No, as the fan-boy geeks on the net will be quick to reveal, “The Sentinel” is not “24-The Movie,” but so what? Clint Eastwood played basically the same character in every movie and no one griped at him. And besides, the real star of this political espionage romp is Michael Douglas as the “rogue” agent on the run from Kiefer’s relentless investigator.

Douglas plays Secret Serviceman Pete Garrison, one of Reagan’s bodyguards on the day he was shot, and now personal guard to the first lady. Pete’s tough, a highly trained veteran — but he’s got a secret as well, one that could bring everything crashing down around him. Sutherland plays David Breckenridge, a top Service investigator and former protege of Garrison’s. But when his mentor’s actions drive a wedge between them, it is inevitable that the two will clash eventually. Perhaps over the very life of the man they are sworn to protect! Dum dum DUUUUM!

“The Sentinel” is very dramatic; it’s taut and fraught, and just a little silly, like a political intrigue version of “Days of Our Lives.” That said, it’s also entertaining, though it’s nothing you haven’t seen before.

The film throws up several red herrings in an attempt to muddy the waters over the identity of a mole in the Secret Service, but it’s not hard to figure out who the bad guy is. There are twists and turns, but typical of a B-level thriller, several don’t make sense and certain plot points are simply dropped as their usefulness is exhausted.

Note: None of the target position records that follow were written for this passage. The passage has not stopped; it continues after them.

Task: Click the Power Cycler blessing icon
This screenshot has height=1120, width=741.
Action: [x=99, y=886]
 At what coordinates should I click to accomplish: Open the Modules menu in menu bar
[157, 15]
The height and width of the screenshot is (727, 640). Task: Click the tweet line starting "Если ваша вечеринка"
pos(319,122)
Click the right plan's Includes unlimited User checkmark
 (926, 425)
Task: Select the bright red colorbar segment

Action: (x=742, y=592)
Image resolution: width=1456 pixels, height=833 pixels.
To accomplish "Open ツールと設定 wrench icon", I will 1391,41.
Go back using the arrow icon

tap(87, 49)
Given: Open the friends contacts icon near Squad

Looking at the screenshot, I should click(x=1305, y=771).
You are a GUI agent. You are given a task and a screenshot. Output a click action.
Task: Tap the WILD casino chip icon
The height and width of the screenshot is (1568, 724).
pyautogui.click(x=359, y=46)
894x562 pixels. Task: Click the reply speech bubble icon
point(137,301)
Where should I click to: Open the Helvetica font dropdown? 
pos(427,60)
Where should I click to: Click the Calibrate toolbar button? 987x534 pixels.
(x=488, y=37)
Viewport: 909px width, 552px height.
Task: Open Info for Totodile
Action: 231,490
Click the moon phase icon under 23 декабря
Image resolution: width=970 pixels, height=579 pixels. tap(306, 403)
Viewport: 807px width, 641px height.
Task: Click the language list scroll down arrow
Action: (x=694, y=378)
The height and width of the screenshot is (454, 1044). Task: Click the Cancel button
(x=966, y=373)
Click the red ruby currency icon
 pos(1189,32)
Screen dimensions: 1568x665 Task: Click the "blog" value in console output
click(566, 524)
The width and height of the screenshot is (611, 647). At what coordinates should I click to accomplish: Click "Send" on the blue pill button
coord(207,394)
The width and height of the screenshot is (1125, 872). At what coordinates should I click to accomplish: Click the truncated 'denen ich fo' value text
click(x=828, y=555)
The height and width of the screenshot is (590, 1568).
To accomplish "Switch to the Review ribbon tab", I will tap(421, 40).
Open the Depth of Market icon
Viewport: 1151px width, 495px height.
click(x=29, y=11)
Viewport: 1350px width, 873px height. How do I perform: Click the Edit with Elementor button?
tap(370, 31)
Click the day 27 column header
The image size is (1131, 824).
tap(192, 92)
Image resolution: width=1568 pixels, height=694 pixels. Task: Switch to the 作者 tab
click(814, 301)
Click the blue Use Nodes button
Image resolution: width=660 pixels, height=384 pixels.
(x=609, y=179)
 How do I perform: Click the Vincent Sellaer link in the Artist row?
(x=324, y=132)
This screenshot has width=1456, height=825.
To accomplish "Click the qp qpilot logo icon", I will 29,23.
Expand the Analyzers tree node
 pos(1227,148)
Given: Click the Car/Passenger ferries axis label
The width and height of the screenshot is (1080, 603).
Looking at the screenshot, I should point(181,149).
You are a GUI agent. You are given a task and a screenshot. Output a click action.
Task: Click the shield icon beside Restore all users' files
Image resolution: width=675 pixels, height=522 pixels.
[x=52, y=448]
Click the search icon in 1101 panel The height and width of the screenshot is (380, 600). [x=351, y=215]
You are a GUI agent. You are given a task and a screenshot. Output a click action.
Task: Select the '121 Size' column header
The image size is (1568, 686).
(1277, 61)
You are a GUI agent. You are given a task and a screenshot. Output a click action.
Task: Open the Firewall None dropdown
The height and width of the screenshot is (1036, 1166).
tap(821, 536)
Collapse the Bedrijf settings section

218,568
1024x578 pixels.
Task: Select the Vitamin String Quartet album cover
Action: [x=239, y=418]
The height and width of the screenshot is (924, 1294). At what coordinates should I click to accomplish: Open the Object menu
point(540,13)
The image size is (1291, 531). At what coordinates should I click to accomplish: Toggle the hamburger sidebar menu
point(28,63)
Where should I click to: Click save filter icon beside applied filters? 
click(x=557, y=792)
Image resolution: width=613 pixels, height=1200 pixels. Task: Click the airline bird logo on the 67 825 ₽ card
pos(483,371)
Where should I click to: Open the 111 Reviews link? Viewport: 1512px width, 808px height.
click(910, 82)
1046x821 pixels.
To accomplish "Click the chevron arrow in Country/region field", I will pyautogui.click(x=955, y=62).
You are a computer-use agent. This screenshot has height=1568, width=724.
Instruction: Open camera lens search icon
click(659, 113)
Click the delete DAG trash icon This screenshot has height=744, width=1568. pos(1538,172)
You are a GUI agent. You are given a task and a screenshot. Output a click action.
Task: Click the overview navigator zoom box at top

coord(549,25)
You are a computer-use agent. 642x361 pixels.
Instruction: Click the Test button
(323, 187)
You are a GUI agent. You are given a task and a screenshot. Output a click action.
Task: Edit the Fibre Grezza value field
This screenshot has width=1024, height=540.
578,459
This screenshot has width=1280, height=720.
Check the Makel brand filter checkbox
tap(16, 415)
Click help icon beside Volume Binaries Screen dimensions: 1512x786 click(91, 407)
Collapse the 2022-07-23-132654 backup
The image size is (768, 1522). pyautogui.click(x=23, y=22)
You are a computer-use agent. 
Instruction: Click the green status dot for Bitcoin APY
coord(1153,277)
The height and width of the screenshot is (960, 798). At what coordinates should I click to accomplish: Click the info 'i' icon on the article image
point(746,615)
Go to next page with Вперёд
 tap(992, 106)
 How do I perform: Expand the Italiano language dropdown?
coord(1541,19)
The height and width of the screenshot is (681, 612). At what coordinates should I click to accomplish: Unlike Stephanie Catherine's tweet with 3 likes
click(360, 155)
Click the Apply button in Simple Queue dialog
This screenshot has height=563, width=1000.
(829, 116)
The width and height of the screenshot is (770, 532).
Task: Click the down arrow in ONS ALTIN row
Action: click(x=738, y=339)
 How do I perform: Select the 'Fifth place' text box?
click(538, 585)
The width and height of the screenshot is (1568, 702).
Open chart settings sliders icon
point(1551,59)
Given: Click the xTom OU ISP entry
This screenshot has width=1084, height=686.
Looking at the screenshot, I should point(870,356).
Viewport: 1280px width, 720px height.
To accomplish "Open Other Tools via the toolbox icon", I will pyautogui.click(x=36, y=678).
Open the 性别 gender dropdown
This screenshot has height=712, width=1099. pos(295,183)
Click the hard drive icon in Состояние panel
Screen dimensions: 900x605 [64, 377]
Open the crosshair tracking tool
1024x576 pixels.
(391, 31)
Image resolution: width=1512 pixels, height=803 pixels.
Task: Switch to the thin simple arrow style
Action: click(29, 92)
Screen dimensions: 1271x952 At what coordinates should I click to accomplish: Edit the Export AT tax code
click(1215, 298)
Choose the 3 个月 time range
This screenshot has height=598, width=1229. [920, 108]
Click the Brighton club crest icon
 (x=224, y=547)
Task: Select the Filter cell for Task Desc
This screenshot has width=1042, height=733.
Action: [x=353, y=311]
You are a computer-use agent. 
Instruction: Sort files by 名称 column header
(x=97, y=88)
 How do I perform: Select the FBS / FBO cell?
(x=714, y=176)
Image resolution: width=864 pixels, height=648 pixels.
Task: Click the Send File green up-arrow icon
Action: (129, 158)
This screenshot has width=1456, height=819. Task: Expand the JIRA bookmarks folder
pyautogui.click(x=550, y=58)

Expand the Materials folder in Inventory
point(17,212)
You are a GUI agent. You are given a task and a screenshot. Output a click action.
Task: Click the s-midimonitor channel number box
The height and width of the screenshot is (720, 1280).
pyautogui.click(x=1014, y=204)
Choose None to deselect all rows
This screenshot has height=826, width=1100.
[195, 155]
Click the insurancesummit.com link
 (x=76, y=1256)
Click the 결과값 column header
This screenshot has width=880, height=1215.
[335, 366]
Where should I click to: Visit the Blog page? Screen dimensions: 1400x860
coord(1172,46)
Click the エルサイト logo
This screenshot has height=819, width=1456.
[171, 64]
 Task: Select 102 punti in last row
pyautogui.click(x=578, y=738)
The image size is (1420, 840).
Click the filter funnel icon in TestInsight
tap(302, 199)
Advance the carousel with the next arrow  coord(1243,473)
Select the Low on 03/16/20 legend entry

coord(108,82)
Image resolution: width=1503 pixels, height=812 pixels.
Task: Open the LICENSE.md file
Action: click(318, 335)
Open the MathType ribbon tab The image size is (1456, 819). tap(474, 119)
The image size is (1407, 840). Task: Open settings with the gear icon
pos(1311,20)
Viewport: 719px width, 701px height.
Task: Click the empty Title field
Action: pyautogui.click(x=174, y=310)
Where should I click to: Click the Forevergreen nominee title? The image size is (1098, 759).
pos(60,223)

Sutherland, Douglas and Eva Longoria, the principals, all perform adequately. No one’s winning any awards for this, and they know it, so it’s simply by the numbers filmmaking.

Kim Basinger, as the first lady, tries to mix weepy and scared with steely resolve, but there’s really not much for her to do, so it feels like a useless effort. As the president, David Rasche, who I mostly remember as “Sledgehammer” from the 1980s TV show, is totally wasted. He used to be hilarious, but in his portrayal of a U.S. president under threat of assassination from his own men? Not one joke. Too bad.

Though I make this movie out to be less than stellar, I really shouldn’t be so hard. Though there’s nothing special about it, there’s nothing really wrong with it either. It travels a well worn path, and certainly won’t lose you along the way. It’s just that this genre can be done better. “The Fugitive,” for one, was a chase thriller that got you involved in the characters, and didn’t let you off the hook, even for a second. “In the Line of Fire,” starring the aforementioned Eastwood, is far more engaging political intrigue, and even has a similar plot line.

In comparison,“Sentinel” is in the game, but definitely a step below. But, if you are in the mood for light intrigue in a dependable action thriller, “The Sentinel” won’t let you down. And, if you’re in the mood for more of Kiefer Sutherland doing essentially the same thing, check out Fox on Monday nights. Grade: B-

“The Sentinel” is rated PG-13 for violence, brief language and brief sensuality.

Chris Jenness is a freelance graphic designer, artist and movie buff who lives in Nikiski.